Thursday, August 15, 2013

The Mies van der Rohe Pavilion, Barcelona

The Barcelona Pavilion was designed by Ludwig Mies van der Rohe as the German National Pavilion for the 1929 Barcelona International Exhibition, held on Montjuïc. After the closure of the Exhibition, the Pavilion was disassembled in 1930.

In 1980 Oriol Bohigas, as head of the Urban Planning Department at the Barcelona City Council, set the project in motion, designating architects Ignasi de Solà-Morales, Cristian Cirici and Fernando Ramos to research, design and supervise the reconstruction of the Pavilion. Work began in 1983 and the new building was opened on its original site in 1986.
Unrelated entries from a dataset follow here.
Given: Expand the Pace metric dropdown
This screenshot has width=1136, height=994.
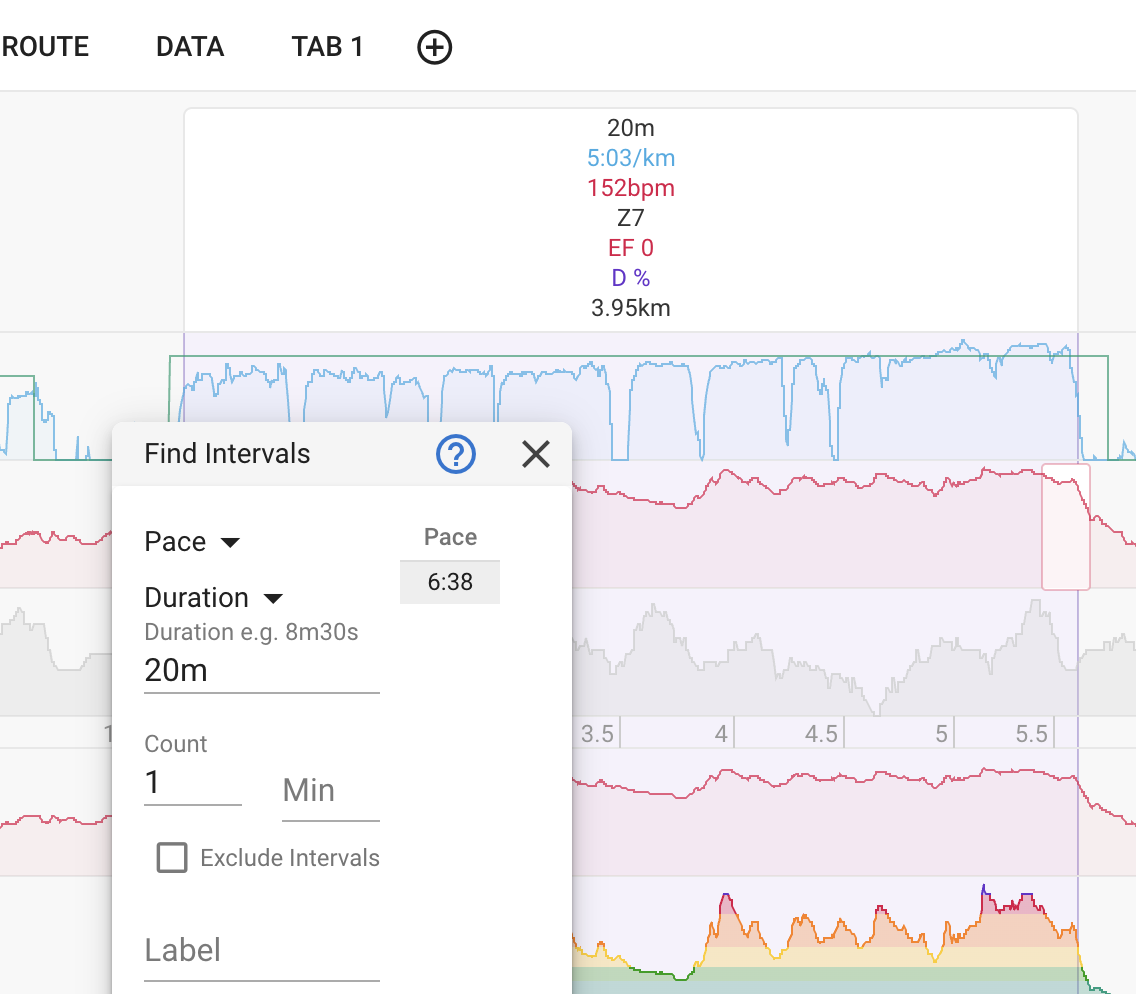Looking at the screenshot, I should (192, 542).
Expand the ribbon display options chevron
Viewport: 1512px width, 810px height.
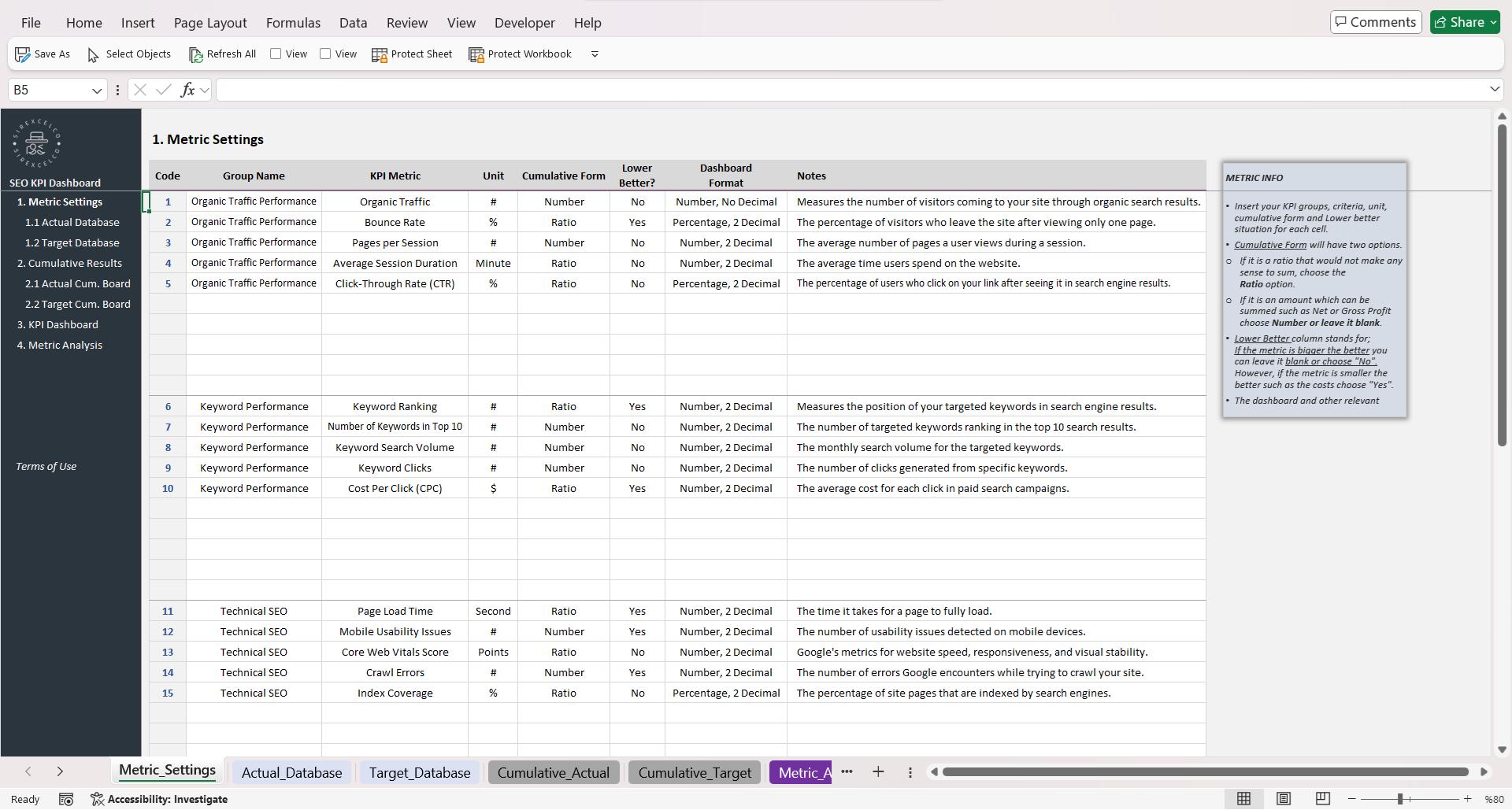point(595,54)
Glass, steel and four different kinds of marble (Roman travertine, green Alpine marble, ancient green marble from Greece and golden onyx from the Atlas Mountains) were used for the reconstruction, all of the same characteristics and provenance as the ones originally employed by Mies in 1929.
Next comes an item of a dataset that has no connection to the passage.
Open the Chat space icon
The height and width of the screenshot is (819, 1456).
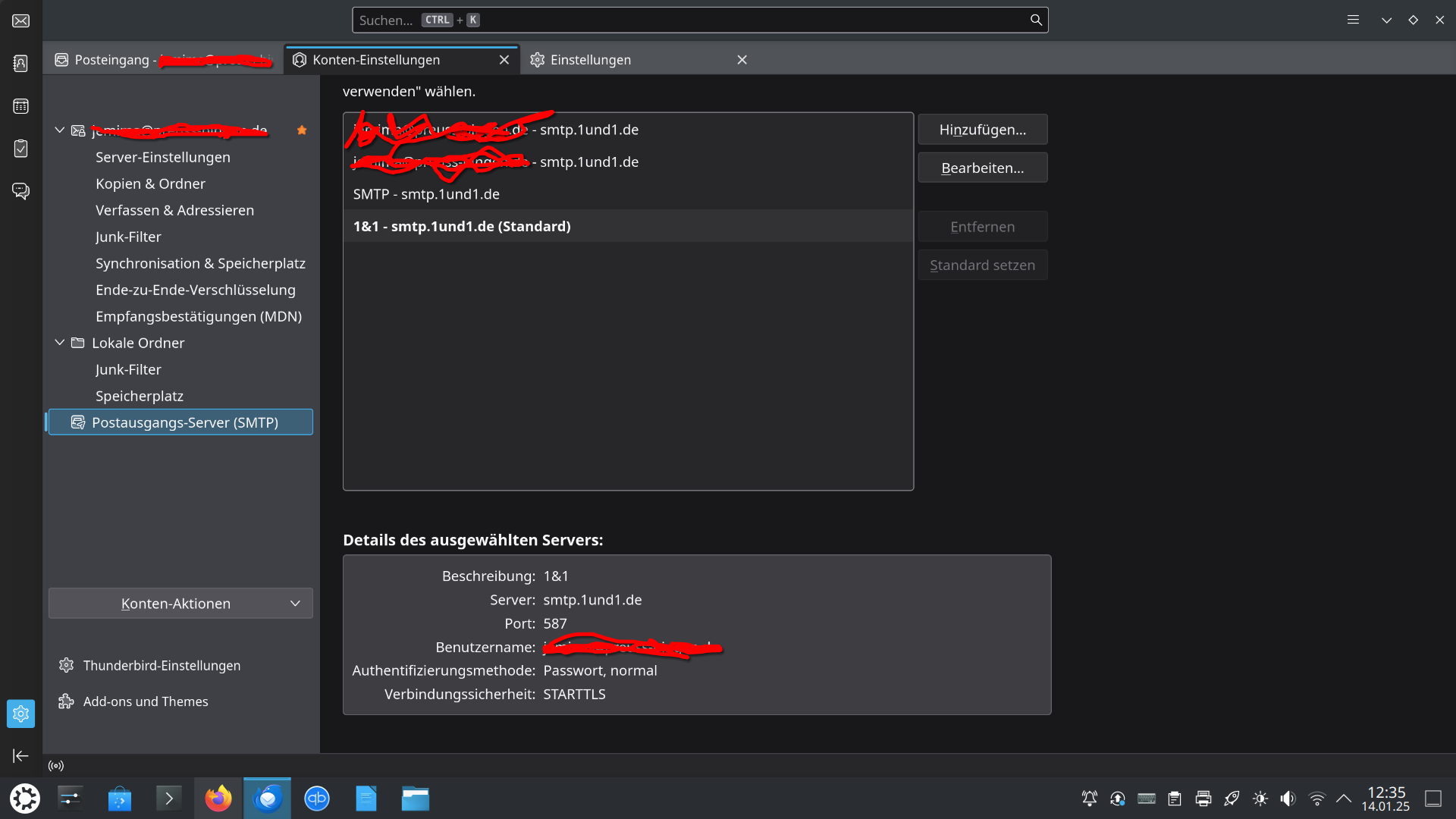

The Barcelona chair”: Mies van der Rohe designed a chair, especially for the Pavilion, consisting of a leatherupholstered metallic profile that over the years has become an icon of modern design. 
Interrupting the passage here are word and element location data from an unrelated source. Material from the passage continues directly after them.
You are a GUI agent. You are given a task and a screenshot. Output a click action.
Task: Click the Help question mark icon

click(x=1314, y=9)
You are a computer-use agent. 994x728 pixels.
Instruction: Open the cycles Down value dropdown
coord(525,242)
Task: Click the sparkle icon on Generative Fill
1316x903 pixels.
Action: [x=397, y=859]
The sculpture is a bronze reproduction of the piece entitled Alba (Dawn) by Georg Kolbe. Masterfully placed at one end of the small pond, the sculpture is reflected not only in the water but also in the marble and glass, thereby creating the sensation that it is multiplied in space, while its curves contrast with the geometrical purity of the building.






As time went by, the Pavilion became a key point of reference not only in Mies van der Rohe's own career but also in twentieth-century architecture as a whole.